Here, we present our implementation of SGP force fields, our procedure for mapping them onto accelerated polynomial models, and the computational details of our training workflow, DFT calculations, MD simulations, and transition state modeling.

Sparse Gaussian process (SGP) force fields

Our SGP force fields are defined in three key steps: (i) Fixing the energy model, which involves expressing the total potential energy as a sum over local energies assigned to local atomic environments ρ_i, (ii) mapping these local environments onto descriptor vectors d_i that serve as input to the model, and (iii) choosing a kernel function k(d_i, d_j) that quantifies the similarity between two local environments. In this section, we summarize these steps and then present our approach to making predictions, evaluating Bayesian uncertainties, and optimizing hyperparameters with the SGP.

Defining the energy model

As in the Gaussian Approximation Potential formalism¹⁰, we express the total potential energy E(r₁, …, r_N; s₁, …s_N) of a structure of N atoms as a sum over local energies ε assigned to atom-centered local environments,

$$E({{{{{{{{\bf{r}}}}}}}}}_{1},\ldots,{{{{{{{{\bf{r}}}}}}}}}_{N};{s}_{1},\ldots {s}_{N})=\mathop{\sum }\limits_{i}^{N}\varepsilon ({s}_{i},{\rho }_{i}).$$

(1)

The decomposition of the total energy into a sum over local, atom-centered contributions gives the model the key property of scaling linearly with the number of atoms in the system.

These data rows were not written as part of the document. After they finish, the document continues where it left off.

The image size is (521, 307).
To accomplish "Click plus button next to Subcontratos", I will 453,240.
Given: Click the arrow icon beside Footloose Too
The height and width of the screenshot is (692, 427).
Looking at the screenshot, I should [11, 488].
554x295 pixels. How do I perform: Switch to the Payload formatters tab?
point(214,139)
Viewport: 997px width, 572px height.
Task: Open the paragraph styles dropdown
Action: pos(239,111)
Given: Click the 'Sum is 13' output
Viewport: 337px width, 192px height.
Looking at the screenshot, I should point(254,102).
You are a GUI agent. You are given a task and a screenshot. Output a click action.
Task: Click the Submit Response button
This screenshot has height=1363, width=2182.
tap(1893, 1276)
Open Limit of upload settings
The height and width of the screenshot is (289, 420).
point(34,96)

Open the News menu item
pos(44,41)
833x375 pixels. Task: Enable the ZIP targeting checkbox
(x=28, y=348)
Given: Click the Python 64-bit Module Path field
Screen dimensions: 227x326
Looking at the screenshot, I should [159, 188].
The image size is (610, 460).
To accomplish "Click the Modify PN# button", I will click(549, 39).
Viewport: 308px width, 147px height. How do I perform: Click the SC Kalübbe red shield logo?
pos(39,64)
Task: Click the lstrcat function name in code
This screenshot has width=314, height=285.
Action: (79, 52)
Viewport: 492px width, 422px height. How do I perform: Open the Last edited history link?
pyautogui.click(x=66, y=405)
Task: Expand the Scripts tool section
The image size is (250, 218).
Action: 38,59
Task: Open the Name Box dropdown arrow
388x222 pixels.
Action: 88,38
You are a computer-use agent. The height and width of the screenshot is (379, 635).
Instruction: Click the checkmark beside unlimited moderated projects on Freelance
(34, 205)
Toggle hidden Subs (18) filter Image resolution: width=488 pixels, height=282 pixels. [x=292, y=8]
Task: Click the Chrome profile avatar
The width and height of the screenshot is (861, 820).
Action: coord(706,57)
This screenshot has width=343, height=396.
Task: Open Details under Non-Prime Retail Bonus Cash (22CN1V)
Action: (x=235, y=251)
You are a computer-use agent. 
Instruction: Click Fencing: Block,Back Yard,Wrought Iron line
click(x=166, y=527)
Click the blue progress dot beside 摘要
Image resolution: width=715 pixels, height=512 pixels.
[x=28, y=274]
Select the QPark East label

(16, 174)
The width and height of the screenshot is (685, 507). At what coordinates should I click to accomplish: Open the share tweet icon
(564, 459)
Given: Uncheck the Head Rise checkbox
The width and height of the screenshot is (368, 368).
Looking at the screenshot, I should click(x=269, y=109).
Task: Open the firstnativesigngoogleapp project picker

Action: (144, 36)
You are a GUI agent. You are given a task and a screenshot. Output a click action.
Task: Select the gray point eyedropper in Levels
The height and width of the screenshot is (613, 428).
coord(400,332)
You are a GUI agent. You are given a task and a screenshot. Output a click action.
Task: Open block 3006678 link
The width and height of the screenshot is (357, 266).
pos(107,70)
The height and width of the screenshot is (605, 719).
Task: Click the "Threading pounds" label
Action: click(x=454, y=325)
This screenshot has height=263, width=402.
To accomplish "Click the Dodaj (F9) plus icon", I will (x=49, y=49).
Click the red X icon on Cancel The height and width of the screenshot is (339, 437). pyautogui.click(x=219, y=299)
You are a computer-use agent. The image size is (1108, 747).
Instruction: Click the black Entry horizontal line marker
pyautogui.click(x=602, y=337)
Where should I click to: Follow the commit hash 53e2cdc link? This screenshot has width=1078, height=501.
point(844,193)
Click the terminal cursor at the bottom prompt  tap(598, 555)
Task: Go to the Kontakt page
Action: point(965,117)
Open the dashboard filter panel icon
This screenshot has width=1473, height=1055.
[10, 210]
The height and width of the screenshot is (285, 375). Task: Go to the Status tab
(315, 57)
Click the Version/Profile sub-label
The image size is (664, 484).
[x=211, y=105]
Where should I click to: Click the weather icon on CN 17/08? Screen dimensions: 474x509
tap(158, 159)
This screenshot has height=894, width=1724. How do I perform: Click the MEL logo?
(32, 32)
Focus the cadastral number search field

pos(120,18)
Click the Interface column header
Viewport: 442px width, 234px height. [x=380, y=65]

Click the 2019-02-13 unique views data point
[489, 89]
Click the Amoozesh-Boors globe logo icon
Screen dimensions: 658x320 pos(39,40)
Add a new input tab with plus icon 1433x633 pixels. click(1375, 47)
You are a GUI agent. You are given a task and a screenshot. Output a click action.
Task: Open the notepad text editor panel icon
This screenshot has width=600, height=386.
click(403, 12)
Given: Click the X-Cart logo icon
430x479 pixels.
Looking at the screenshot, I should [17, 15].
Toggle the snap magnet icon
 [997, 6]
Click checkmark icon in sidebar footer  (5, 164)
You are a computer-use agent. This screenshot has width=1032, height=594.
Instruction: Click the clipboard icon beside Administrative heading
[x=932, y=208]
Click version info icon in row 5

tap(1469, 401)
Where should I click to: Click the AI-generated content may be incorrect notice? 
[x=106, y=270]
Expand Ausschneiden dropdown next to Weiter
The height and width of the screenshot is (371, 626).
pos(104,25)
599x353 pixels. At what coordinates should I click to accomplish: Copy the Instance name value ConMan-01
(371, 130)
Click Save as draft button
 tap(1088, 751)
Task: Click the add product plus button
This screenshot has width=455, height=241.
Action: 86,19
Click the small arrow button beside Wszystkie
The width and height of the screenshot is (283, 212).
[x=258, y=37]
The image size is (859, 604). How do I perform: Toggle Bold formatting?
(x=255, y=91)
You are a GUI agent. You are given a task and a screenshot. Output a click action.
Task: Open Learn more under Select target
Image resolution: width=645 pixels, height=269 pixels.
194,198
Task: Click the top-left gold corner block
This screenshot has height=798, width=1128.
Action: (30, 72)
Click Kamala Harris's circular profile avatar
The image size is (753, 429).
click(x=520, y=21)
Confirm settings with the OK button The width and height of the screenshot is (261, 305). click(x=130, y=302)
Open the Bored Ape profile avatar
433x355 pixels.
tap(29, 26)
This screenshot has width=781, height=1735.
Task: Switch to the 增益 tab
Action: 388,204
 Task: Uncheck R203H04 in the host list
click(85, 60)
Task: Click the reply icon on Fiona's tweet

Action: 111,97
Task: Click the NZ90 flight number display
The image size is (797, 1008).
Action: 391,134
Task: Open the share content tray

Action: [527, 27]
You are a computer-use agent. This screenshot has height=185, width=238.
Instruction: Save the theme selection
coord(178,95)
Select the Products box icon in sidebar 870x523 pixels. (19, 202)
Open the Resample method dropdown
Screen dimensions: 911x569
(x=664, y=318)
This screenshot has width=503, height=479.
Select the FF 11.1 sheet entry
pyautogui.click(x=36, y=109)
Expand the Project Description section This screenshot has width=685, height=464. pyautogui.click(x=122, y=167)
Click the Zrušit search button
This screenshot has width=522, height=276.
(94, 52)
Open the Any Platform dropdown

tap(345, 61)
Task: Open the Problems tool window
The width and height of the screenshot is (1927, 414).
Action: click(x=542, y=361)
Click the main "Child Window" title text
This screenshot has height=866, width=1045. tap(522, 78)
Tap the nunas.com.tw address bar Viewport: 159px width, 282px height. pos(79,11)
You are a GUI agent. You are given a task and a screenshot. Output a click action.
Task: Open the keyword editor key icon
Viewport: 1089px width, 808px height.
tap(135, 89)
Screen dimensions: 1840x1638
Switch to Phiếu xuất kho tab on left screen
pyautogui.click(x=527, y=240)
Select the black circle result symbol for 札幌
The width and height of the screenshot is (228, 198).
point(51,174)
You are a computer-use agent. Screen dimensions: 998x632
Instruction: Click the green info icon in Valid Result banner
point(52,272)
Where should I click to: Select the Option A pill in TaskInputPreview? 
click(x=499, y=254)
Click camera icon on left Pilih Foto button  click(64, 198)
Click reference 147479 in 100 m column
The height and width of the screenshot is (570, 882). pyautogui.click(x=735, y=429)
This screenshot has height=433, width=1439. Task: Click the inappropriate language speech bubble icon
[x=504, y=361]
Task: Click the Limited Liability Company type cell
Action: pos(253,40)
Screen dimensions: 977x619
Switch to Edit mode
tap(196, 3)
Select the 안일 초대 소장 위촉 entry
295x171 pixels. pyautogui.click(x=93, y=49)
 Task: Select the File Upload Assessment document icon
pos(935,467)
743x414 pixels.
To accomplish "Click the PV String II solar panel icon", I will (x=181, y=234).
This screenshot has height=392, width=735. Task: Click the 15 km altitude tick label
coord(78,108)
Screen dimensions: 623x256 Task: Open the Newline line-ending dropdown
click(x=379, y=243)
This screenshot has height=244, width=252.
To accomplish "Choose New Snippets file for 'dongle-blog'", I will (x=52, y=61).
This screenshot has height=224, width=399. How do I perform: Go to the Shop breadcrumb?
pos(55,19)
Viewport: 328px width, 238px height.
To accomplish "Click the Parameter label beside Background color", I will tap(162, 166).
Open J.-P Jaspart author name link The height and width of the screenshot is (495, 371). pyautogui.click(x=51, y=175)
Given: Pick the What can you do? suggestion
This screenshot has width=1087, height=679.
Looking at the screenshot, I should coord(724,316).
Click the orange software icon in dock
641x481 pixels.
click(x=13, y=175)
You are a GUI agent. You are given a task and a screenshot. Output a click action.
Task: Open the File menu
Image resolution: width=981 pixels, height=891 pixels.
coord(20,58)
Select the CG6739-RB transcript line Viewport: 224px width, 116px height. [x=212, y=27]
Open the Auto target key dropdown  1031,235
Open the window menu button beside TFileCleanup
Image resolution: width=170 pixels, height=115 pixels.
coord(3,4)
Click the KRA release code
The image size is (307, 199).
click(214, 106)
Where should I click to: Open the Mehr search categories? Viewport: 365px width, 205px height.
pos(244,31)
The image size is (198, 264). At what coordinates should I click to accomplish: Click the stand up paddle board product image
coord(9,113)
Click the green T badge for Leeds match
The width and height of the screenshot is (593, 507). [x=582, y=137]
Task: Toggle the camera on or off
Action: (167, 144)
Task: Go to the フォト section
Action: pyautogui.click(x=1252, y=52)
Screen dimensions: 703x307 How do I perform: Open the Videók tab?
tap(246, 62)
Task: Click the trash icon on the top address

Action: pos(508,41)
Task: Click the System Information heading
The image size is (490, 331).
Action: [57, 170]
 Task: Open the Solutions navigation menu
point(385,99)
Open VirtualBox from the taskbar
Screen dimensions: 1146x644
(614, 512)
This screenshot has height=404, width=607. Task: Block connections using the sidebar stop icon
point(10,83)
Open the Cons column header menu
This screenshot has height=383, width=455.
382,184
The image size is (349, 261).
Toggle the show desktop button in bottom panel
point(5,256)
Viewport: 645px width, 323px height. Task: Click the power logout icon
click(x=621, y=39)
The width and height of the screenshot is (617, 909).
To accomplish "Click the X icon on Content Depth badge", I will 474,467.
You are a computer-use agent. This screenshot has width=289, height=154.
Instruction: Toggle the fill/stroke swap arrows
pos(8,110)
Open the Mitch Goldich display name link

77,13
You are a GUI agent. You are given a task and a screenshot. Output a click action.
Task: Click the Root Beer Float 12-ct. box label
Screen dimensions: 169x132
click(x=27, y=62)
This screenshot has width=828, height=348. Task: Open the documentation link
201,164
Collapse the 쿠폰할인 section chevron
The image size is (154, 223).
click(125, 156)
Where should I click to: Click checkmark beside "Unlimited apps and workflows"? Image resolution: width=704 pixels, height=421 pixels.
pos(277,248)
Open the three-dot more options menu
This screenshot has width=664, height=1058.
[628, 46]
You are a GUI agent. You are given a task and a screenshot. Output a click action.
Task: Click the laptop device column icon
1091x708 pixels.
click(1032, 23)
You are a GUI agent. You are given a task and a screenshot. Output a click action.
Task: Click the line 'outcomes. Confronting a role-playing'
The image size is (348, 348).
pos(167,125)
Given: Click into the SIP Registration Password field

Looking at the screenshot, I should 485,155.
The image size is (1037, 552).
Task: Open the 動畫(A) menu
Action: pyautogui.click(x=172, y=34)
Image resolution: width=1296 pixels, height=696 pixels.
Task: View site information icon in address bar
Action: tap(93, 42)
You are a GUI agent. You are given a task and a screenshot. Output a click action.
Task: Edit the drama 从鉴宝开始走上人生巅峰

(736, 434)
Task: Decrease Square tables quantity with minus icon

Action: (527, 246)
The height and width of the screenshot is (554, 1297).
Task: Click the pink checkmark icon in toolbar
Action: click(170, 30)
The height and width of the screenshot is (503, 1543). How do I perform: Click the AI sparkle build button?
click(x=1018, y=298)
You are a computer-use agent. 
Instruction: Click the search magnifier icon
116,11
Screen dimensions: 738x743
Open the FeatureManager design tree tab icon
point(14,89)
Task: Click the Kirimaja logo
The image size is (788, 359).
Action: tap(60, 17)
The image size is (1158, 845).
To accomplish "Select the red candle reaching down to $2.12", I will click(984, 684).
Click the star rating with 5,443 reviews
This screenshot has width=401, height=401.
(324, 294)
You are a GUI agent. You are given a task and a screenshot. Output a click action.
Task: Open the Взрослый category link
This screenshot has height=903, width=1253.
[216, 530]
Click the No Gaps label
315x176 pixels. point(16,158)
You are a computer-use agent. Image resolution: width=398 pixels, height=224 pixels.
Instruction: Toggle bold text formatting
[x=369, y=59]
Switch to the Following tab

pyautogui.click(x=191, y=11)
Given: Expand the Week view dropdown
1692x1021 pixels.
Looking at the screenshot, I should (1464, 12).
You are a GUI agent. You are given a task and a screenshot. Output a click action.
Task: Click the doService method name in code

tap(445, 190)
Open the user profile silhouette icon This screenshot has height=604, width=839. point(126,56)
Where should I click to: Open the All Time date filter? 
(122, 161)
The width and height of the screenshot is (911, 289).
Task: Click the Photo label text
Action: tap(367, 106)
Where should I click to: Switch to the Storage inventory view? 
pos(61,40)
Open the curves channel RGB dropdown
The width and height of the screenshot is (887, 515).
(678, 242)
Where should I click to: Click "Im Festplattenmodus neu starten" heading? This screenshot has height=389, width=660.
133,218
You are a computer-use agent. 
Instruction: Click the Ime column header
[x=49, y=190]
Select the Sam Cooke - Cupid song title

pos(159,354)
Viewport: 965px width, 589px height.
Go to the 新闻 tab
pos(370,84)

Here r_i is the position of atom i, s_i is its chemical species, and we define the local environment ρ_i of atom i to be the set of chemical species and interatomic distance vectors connecting atom i to neighboring atoms j ≠ i within a cutoff sphere of radius ${r}_{{{{{{{{\rm{cut}}}}}}}}}^{({s}_{i},{s}_{j})}$,

$${\rho }_{i}=\left\{({s}_{j},{{{{{{{{\bf{r}}}}}}}}}_{ij})|{r}_{ij} \, < \, {r}_{{{{{{{{\rm{cut}}}}}}}}}^{({s}_{i},{s}_{j})}\right\}.$$

(2)

Note that we allow the cutoff radius ${r}_{{{{{{{{\rm{cut}}}}}}}}}^{({s}_{i},{s}_{j})}$ to depend on the central and environment species s_i and s_j. This additional flexibility was found to be important in the H/Pt system, with H–H and H–Pt interactions requiring shorter cutoffs than Pt-Pt.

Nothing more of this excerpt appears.